How we optimised the process of turning a video into frames to create virtual tours in Explorer using speed as a variable.
With the Trek Pack v1 we shot in timelapse mode, where the interval setting was determined by the speed of transport used during shooting. This was a compromise as the Fusion’s video mode was very battery intensive.
The MAX used on our v2 pack improved upon battery performance in video mode and we stated shooting in video mode only. The MAX also only supports a frame rate of 0.5 FPS (1 photo every 2 seconds), which is not paticularly fast for moderate-speed travel (e.g. biking).
One of the biggest benefits of videos is that they can be recorded at a much higher frame rate. In video mode you can record up to 120 FPS @ 3k and 30 FPS @ 5.2k on the MAX. Ultimately, this means there is more footage for us to work with (and discard as needed), not afforded when using timelapse mode.
Though extra frames come at a cost, and we had to apply some trade-offs when building Explorer.
Why not extract all frames of the video?
In a perfect world, you would extract all video frames. For example, if a video was shot at 30 FPS, you would extract all 30 frames.
For a video of 10 minutes, that is 18000 frames (
Assuming each frame is about 10Mb (about right for a 360 photo), that is 180Gb of images. This number is inflated, but you lose the advantage of the compression provided by video codecs.
At scale, this quickly adds up to very big numbers in terms of storage space and processing power required.
How to determine the best extraction rate
For virtual tours, the main measure of extraction comes down to the distance you want between photos.
As noted in this post on the Google support forum, Google Street View paths (photos connected with a blue line) should not be greater than 5 metres apart.

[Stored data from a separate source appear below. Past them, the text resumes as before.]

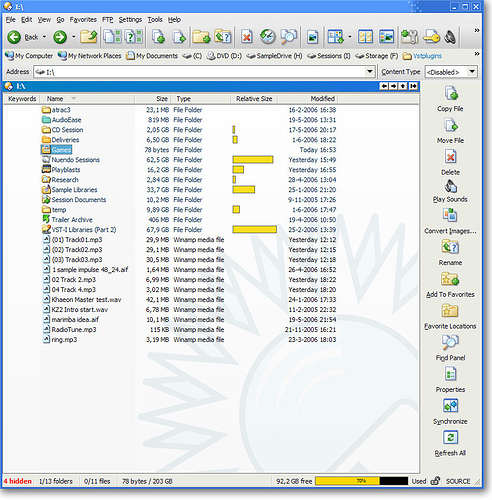Screen dimensions: 492x500
Task: Click the Synchronize icon
Action: click(x=451, y=406)
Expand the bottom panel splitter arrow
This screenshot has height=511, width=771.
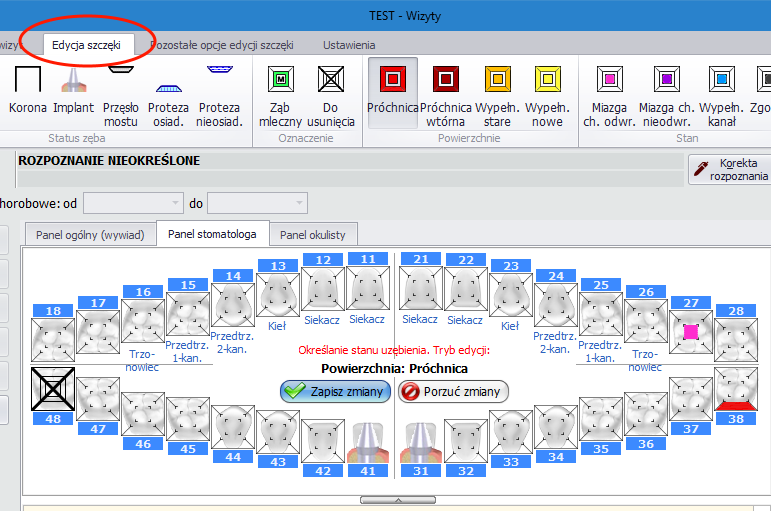coord(397,499)
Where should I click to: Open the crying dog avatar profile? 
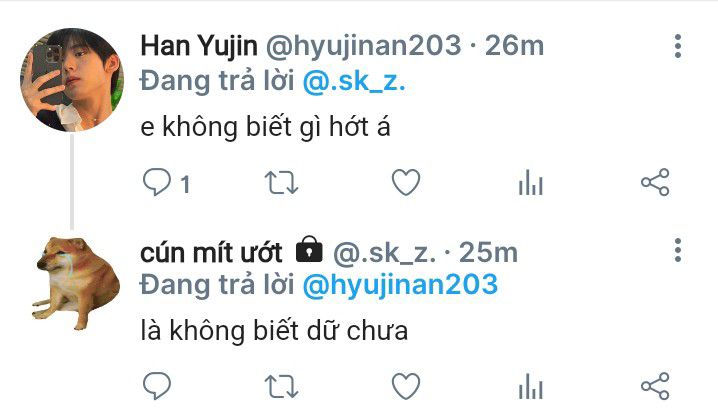coord(75,282)
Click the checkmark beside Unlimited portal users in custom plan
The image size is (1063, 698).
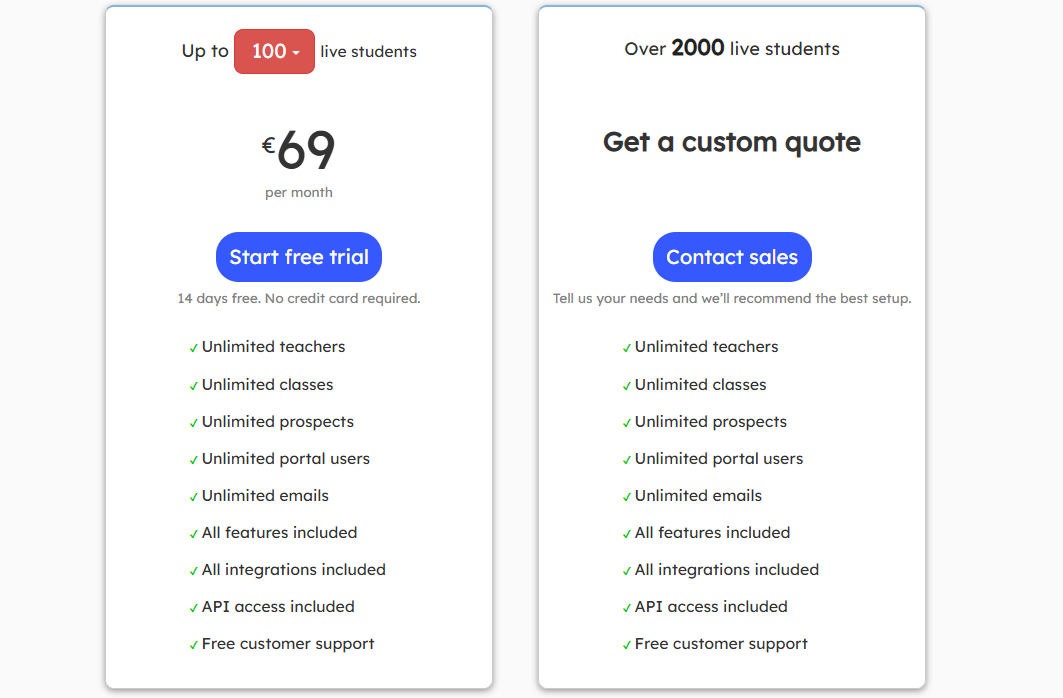pos(627,458)
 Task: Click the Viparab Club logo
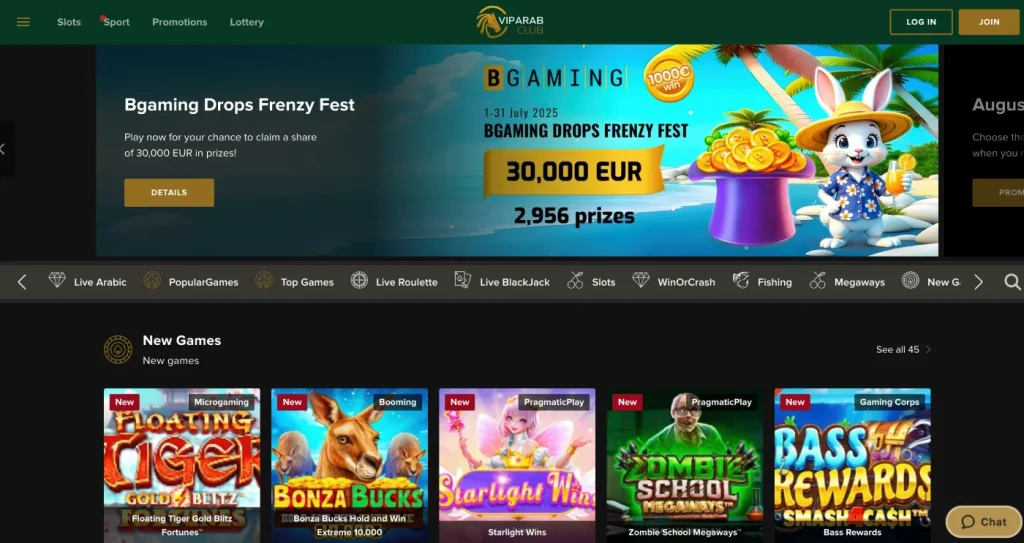[510, 22]
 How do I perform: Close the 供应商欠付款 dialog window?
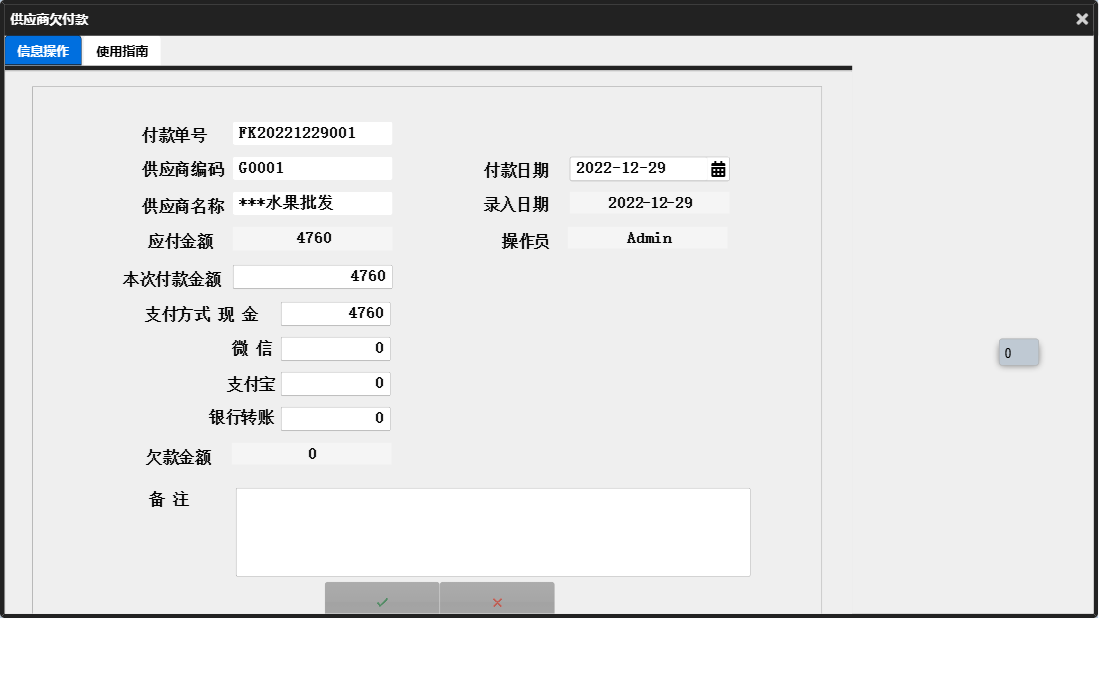tap(1081, 18)
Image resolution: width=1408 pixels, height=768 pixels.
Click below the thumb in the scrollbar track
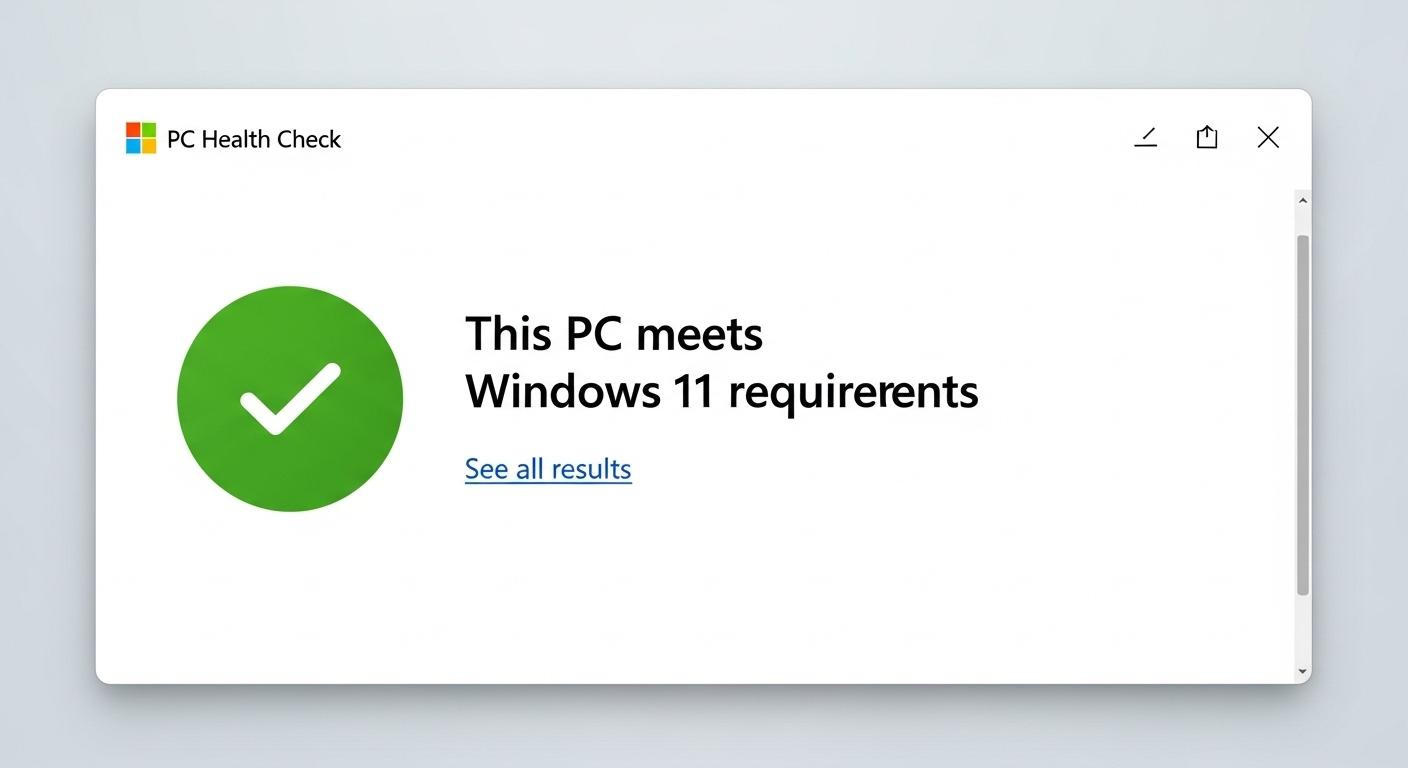coord(1302,630)
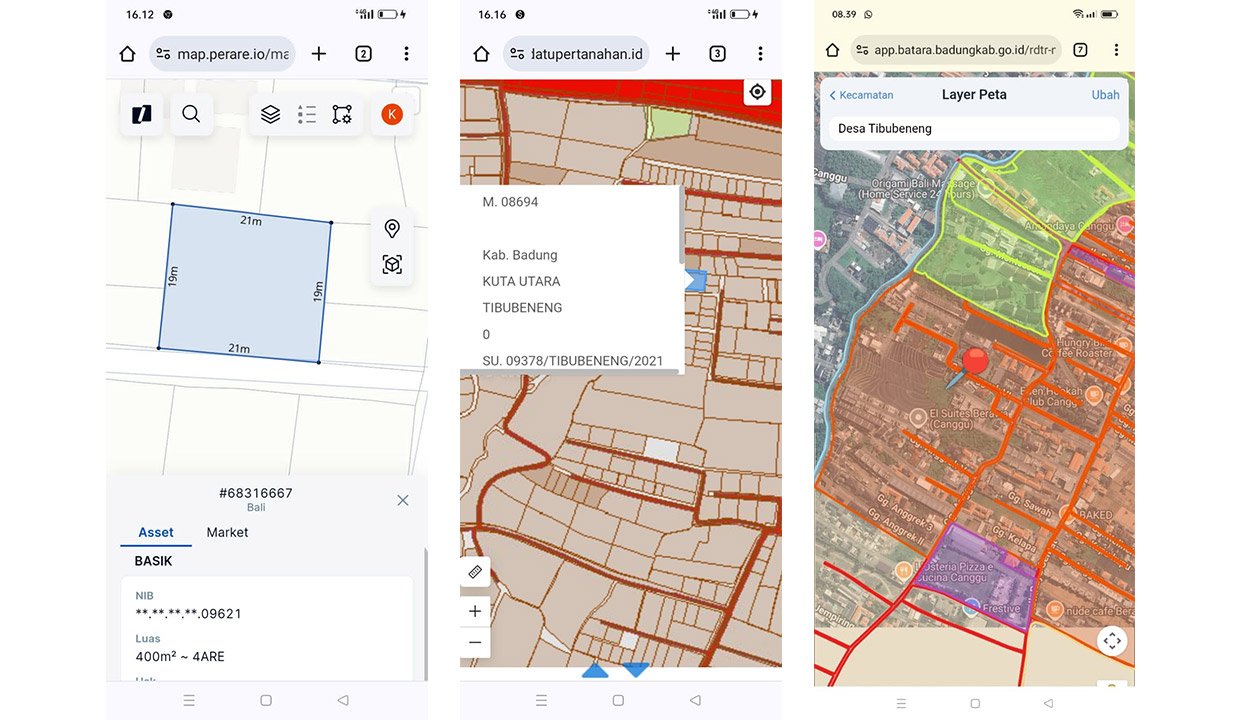Zoom out using the minus map button

tap(475, 642)
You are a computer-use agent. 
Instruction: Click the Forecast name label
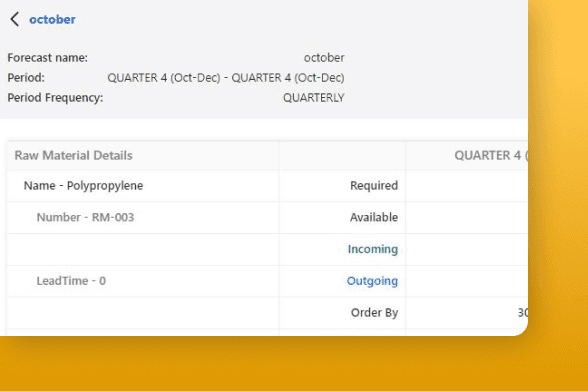[47, 58]
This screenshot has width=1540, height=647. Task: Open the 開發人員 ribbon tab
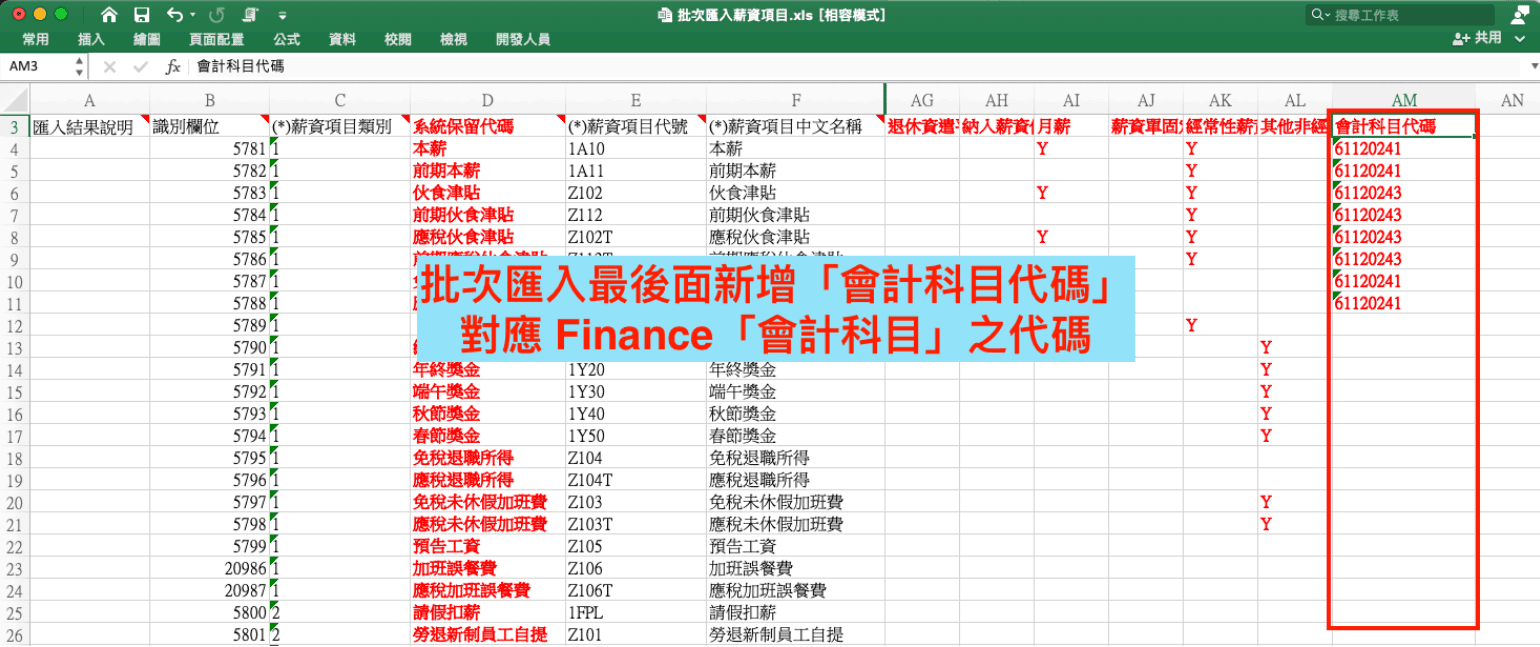522,39
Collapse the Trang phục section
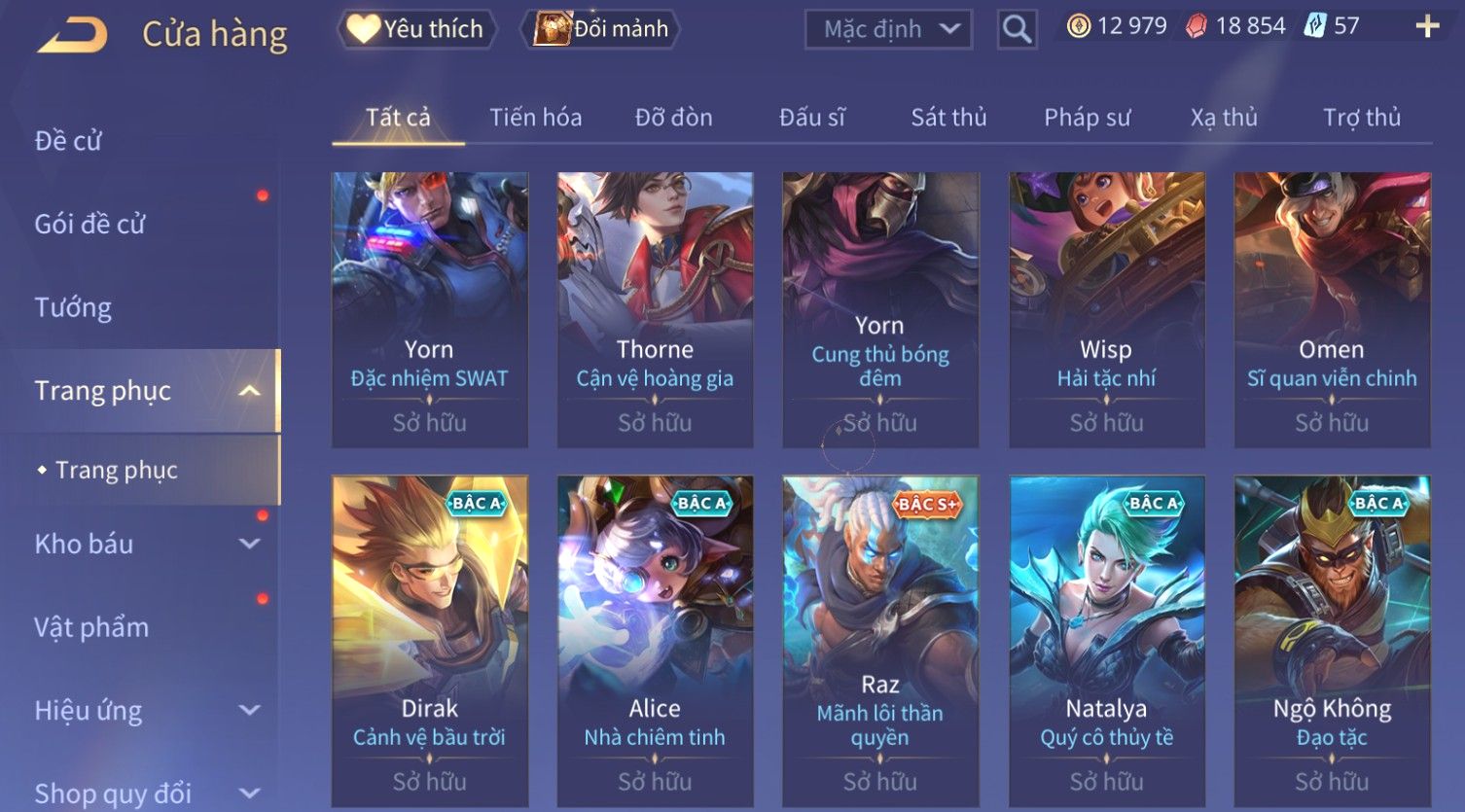The width and height of the screenshot is (1465, 812). coord(250,391)
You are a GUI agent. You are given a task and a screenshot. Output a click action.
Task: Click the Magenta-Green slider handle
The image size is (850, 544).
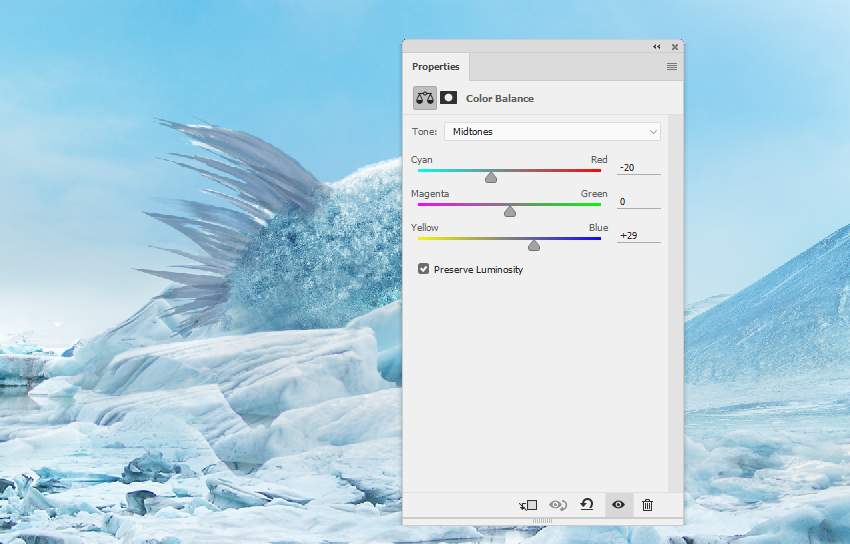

For the optimum viewing experience of virtual tours, we have found photos about a metre apart work best. They are close enough that scenery does not get passed too quickly, nor are they to close together that navigation becomes tedious.
To hightlight the difference between video mode and timelapse mode; rraveling at an average speed of 10 km/h (2.75 m/s) in 2 second timelapse mode will produce one photo about every 6 metres. Shot in video mode at 24 FPS results in one photo every 0.1 metres.
In order to calculate the extraction rate to achieve a spacing of 1 meter you first need to know the speed at which the tour was captured.
Choosing video extraction framerate for virtual tours
There are a few ways to obtain a speed value to determine the frame rate needed;
- estimate average speed using the transport method used (considers average speed only)
- find start and end time, and start and end position of the video and work out the average speed (considers average speed only)
- use video telemetry to work out speed changes over the video and adjust frame rate dynamically (considers changes in speed)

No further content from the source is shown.